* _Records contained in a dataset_
########################################

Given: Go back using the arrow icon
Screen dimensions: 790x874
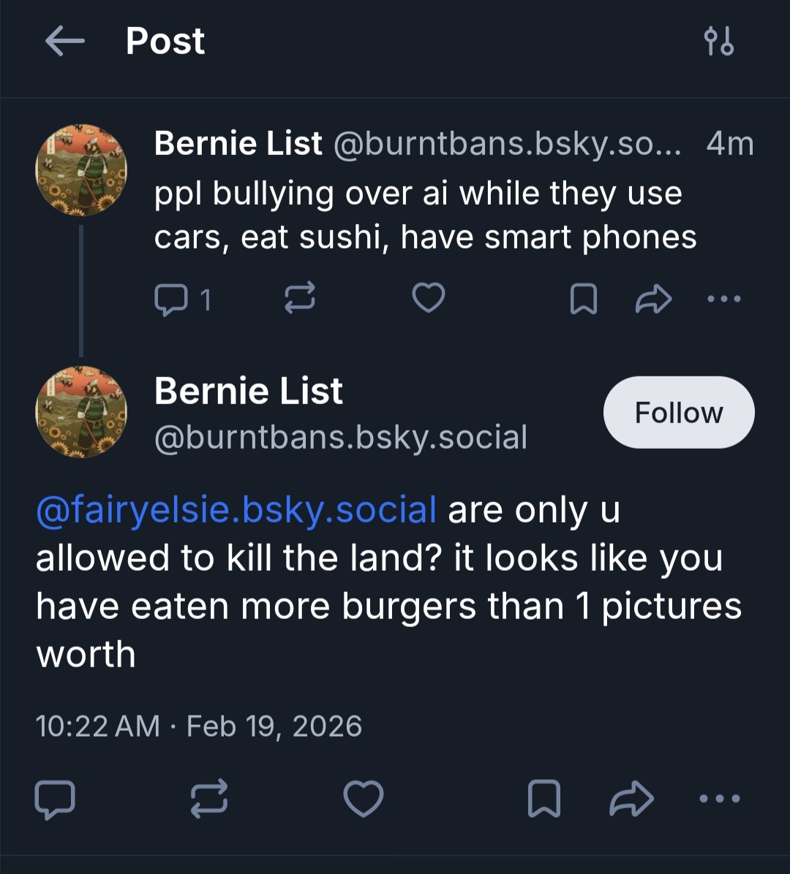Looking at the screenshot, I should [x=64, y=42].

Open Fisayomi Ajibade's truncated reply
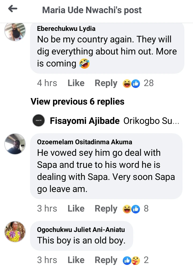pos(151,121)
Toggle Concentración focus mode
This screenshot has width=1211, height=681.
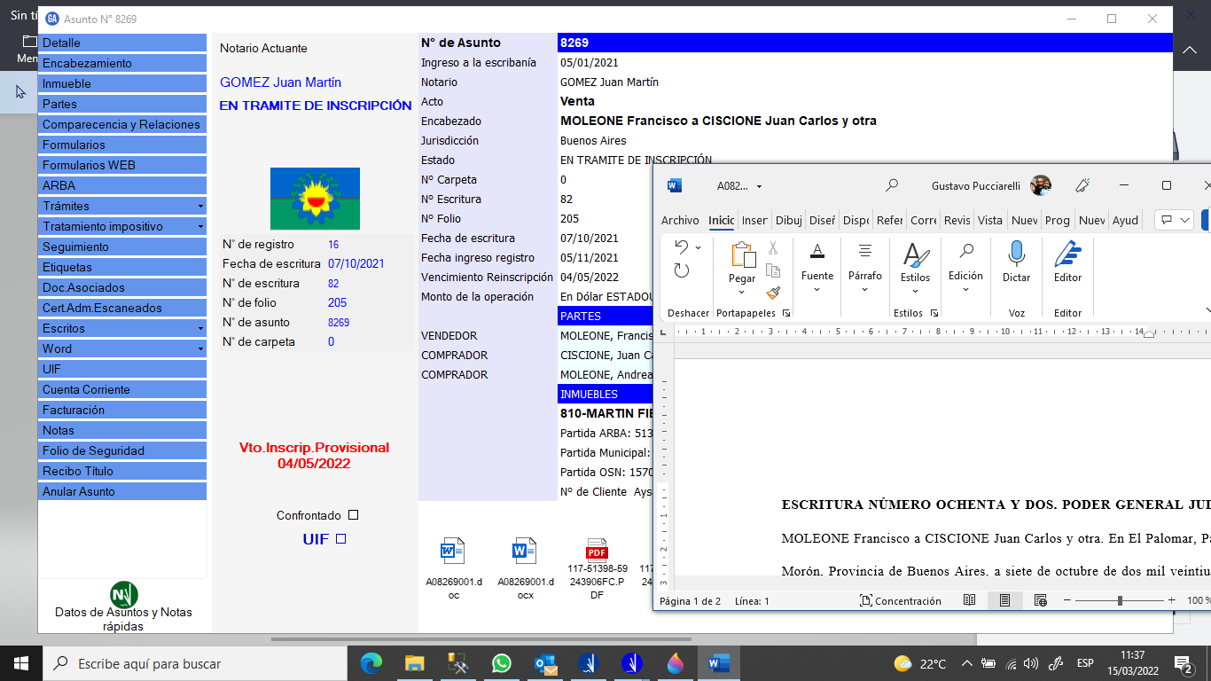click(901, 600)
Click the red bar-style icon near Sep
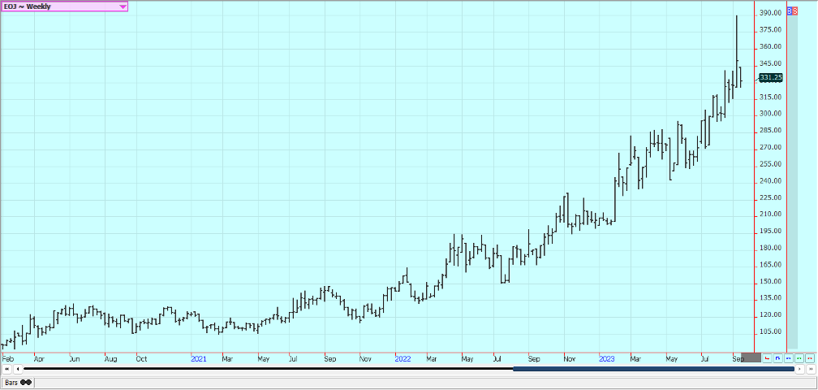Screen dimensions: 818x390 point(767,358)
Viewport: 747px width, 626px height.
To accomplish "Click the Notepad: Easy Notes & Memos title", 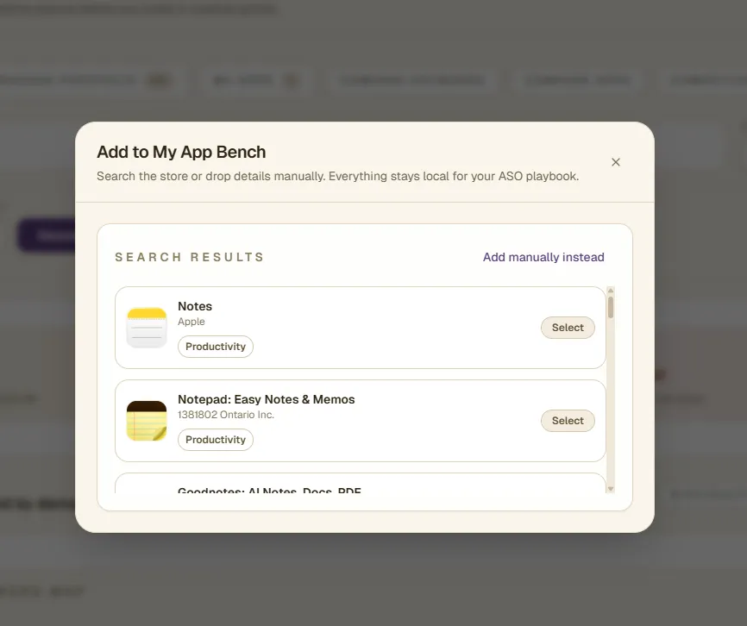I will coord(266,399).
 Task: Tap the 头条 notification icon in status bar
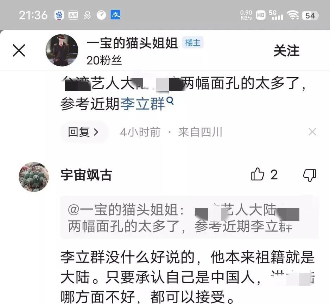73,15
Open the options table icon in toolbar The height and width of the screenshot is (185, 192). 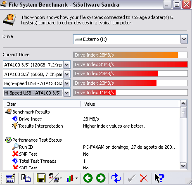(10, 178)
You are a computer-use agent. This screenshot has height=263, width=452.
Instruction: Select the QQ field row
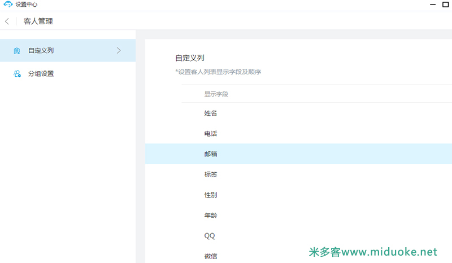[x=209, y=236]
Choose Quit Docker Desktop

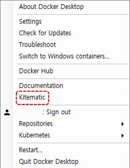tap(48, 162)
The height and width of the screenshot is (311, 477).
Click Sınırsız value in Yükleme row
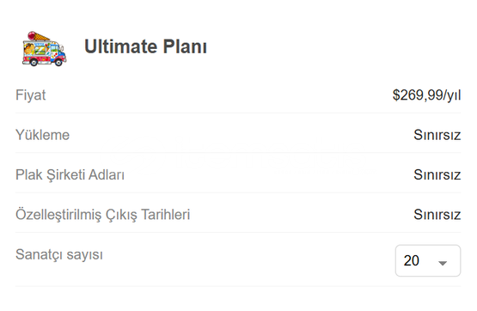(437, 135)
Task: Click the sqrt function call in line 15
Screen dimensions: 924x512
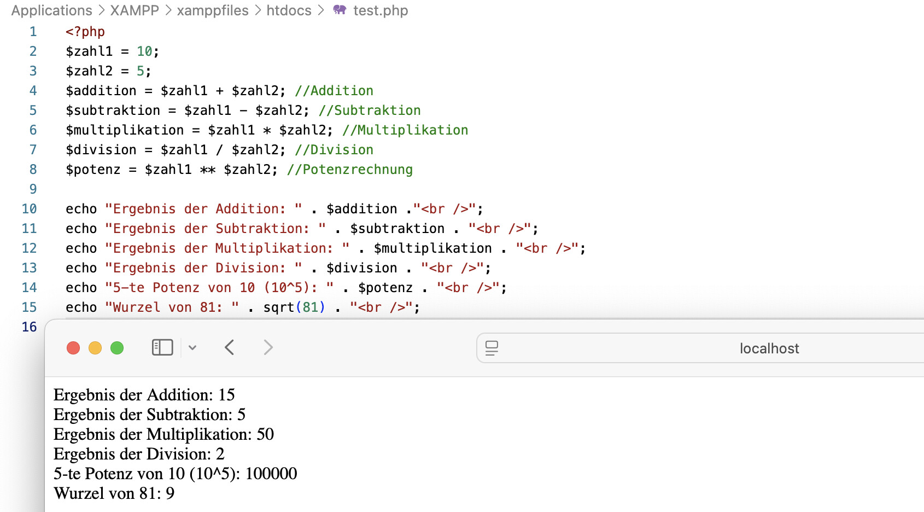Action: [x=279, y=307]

########################################

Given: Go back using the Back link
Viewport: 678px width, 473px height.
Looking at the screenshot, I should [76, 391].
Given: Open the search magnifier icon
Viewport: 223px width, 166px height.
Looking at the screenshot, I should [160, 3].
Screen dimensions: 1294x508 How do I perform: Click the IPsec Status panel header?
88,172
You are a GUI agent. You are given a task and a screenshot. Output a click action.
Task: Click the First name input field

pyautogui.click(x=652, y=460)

########################################

* _DESCRIPTION OF THE TASK_
Among the lines of the records above, count those containing the word "back", then give the number by itself.

* _WRITTEN SOLUTION_
2